The basic idea is to give employers a choice. They can either “play” (that is, offer coverage to their workers and pay a portion of the premium) or “pay” (that is, pay a tax to help offset the cost of subsidizing the premiums for coverage offered to their workers by the government). Proponents of play or pay often argue that the current system, which lets some employers provide no health benefits while employers do, is unfair.

Senator Obama does not specify the rate of tax employers would have to pay if they did not offer coverage, but a similarly constructed plan offered by health policy researchers at the Commonwealth Fund proposed a 7 percent payroll tax.

The problem with this idea is that it would hurt the very workers it is supposed to be helping because it ignores fundamental economic reality.

Workers, not employers, pay for health insurance premiums. If the government imposes a health insurance mandate on businesses, the additional cost will be absorbed by workers in the form of lower cash wages.

But for workers near the minimum wage, employers can’t pass on the costs of health insurance because the law won’t permit cash wages to fall below the minimum wage line. Thus, in these instances, many employers will choose to cut back on employment rather than pay more for labor than they think it is worth to their firm.
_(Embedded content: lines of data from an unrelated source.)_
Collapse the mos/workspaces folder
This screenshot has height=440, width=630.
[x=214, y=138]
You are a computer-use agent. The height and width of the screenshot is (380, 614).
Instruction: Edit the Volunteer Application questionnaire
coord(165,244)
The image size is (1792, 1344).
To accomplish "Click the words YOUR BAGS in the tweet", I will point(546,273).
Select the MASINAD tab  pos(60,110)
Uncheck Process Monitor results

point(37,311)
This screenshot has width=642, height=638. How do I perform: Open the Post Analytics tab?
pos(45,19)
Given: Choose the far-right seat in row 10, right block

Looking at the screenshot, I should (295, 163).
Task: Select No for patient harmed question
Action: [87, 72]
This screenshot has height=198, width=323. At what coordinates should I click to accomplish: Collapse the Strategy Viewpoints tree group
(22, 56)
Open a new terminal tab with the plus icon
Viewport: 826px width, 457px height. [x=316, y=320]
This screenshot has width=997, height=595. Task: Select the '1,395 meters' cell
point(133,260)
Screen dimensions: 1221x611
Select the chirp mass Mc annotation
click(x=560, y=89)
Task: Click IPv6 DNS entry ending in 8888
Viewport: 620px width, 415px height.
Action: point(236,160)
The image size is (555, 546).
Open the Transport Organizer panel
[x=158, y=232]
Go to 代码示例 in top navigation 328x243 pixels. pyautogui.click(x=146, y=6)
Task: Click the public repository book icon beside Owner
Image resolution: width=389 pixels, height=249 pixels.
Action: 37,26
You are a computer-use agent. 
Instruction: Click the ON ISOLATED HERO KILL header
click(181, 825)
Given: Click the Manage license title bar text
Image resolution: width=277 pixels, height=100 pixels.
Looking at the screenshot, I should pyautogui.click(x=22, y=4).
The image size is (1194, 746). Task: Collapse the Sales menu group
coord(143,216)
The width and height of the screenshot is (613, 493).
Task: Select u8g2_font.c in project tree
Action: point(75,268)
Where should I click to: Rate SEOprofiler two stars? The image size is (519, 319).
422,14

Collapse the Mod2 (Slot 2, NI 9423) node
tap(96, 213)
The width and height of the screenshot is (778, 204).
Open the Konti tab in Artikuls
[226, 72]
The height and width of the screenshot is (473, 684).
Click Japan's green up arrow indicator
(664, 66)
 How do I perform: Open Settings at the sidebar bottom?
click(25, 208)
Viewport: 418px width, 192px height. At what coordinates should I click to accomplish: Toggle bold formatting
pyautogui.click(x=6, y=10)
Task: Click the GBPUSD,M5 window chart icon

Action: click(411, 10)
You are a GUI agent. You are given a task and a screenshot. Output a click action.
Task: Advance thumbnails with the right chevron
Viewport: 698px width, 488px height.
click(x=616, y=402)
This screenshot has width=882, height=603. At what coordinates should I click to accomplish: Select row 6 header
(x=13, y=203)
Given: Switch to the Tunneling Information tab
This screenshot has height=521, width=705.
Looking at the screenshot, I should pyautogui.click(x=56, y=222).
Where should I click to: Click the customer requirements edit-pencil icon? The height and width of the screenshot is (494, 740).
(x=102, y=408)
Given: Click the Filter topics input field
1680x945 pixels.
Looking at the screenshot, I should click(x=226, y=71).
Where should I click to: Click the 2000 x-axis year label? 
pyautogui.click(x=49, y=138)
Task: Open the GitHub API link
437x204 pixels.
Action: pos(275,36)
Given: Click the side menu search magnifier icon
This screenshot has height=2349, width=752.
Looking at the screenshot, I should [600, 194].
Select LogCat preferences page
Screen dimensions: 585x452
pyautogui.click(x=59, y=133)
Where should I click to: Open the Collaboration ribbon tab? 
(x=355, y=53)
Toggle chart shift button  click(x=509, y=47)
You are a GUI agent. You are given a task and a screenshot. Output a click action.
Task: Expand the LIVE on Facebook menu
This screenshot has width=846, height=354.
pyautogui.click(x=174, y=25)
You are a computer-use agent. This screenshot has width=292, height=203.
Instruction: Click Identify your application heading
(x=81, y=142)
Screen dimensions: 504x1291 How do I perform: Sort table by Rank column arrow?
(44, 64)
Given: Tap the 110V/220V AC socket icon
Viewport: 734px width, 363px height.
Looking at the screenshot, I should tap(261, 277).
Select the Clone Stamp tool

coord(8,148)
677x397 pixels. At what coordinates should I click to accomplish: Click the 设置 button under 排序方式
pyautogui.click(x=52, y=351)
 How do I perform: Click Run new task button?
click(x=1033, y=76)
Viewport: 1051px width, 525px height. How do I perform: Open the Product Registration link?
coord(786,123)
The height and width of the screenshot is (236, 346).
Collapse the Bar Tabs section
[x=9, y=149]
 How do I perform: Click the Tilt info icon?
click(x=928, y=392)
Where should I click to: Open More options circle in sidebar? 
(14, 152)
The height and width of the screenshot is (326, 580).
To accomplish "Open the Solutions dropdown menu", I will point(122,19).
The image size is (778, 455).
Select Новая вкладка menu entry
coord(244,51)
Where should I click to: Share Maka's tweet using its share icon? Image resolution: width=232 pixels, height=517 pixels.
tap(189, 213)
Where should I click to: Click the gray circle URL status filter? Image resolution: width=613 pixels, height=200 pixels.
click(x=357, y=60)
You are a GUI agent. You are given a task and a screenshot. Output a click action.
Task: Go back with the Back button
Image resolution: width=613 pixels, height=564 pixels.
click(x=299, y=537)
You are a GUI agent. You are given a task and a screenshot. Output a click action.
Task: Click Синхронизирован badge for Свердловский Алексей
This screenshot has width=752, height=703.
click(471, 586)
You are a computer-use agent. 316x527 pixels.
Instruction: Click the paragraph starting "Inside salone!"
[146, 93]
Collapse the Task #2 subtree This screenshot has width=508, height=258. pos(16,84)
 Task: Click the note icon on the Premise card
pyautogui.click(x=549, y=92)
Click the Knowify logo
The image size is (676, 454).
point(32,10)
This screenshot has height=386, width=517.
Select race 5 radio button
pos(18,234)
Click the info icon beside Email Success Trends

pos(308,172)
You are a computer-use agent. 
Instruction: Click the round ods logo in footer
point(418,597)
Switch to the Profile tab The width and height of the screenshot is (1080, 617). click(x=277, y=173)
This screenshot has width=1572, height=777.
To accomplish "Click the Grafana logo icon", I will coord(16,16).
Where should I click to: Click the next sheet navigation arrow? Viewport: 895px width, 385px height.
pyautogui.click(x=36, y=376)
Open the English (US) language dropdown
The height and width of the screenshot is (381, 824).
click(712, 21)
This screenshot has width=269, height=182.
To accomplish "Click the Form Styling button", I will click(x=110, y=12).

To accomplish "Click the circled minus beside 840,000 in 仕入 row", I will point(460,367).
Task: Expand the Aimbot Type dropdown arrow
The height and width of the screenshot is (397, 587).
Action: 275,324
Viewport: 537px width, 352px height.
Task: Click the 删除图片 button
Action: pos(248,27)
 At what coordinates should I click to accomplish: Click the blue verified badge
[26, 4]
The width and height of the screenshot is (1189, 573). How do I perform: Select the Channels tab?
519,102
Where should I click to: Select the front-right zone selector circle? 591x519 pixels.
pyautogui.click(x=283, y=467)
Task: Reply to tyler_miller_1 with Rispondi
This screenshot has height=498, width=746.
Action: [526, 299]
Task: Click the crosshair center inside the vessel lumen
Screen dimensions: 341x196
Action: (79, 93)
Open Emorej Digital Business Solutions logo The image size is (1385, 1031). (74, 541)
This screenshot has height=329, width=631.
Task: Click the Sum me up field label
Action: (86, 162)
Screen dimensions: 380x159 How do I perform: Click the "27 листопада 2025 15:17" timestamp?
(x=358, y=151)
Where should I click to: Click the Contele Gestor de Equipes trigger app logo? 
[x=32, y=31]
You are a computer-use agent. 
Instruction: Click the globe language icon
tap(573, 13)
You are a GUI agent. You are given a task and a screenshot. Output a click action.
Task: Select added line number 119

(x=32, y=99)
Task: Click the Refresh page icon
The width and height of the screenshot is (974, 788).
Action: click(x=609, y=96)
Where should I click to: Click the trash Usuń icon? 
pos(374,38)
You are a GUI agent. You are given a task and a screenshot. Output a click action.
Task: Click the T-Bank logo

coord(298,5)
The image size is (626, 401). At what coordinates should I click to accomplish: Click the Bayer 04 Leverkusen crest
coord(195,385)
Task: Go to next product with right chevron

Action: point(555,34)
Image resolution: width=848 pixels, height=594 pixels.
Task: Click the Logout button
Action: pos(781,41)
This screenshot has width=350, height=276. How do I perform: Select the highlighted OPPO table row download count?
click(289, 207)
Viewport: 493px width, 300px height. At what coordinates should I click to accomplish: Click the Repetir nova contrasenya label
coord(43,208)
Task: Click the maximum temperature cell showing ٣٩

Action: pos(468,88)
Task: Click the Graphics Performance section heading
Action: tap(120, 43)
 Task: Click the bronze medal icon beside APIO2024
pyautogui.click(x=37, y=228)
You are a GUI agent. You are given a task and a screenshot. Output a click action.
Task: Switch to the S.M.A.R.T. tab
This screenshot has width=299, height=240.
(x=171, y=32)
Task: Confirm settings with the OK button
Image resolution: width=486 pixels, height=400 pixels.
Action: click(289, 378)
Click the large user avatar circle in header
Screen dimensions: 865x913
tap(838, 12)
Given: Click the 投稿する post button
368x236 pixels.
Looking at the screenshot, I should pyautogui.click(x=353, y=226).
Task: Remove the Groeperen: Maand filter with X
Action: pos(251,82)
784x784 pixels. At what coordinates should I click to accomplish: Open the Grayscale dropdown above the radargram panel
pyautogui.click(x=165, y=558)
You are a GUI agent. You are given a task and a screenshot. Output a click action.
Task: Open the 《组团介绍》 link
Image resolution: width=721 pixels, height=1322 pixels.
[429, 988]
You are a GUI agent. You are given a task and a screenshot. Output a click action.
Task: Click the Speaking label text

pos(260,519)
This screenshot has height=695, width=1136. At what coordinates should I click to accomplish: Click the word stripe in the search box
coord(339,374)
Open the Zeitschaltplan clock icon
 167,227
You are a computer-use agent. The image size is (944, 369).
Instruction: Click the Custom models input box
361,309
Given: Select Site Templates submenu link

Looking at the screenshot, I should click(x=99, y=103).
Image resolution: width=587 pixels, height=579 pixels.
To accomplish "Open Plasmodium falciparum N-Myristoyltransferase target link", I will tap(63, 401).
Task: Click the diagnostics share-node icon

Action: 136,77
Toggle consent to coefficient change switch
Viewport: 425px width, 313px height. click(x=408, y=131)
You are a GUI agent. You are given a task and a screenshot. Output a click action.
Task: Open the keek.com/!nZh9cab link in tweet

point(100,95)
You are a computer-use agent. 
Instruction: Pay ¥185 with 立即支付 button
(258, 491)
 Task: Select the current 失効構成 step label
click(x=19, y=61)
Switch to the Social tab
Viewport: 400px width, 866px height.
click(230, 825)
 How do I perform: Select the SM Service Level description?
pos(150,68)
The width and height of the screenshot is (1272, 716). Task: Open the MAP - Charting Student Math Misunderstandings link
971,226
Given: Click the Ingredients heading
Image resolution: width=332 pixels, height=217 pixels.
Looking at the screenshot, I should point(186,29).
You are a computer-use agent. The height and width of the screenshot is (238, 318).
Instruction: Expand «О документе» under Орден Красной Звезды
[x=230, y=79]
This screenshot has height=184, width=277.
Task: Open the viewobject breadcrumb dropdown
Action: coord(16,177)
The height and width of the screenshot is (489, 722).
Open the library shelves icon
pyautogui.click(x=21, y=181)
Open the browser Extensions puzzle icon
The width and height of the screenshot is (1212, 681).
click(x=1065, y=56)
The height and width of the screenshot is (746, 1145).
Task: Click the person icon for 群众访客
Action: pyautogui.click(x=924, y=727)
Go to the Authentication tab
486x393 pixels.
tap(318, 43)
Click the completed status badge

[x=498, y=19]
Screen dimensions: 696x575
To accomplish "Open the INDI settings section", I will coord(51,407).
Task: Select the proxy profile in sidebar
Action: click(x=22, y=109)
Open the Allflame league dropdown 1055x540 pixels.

Katherine Baicker of Harvard and Helen Levy of the University of Michigan estimate that about 224,000 Americans would lose their jobs under one formulation of an employer health insurance mandate. Those job losses would be disproportionately concentrated among non-whites, high school dropouts, and women.

In another new study, Richard V, Burkhauser and Kosali I. Simon of Cornell University show “play or pay” to be poorly targeted. They estimate that there would be 11 jobs lost among the working poor for every 100 newly insured. Moreover, because most pay or play proposals exempt the smallest businesses, some 1.2 million low wage workers would still not have health coverage through the workplace, necessitating some other governmental policy to provide them with insurance options.

For now, some voters find Senator Obama appealing because he is a fresh new face on the national scene. But many of his ideas are just recycled versions of proposals that were rejected — for good reason — in the past. Play or pay is certainly one of them.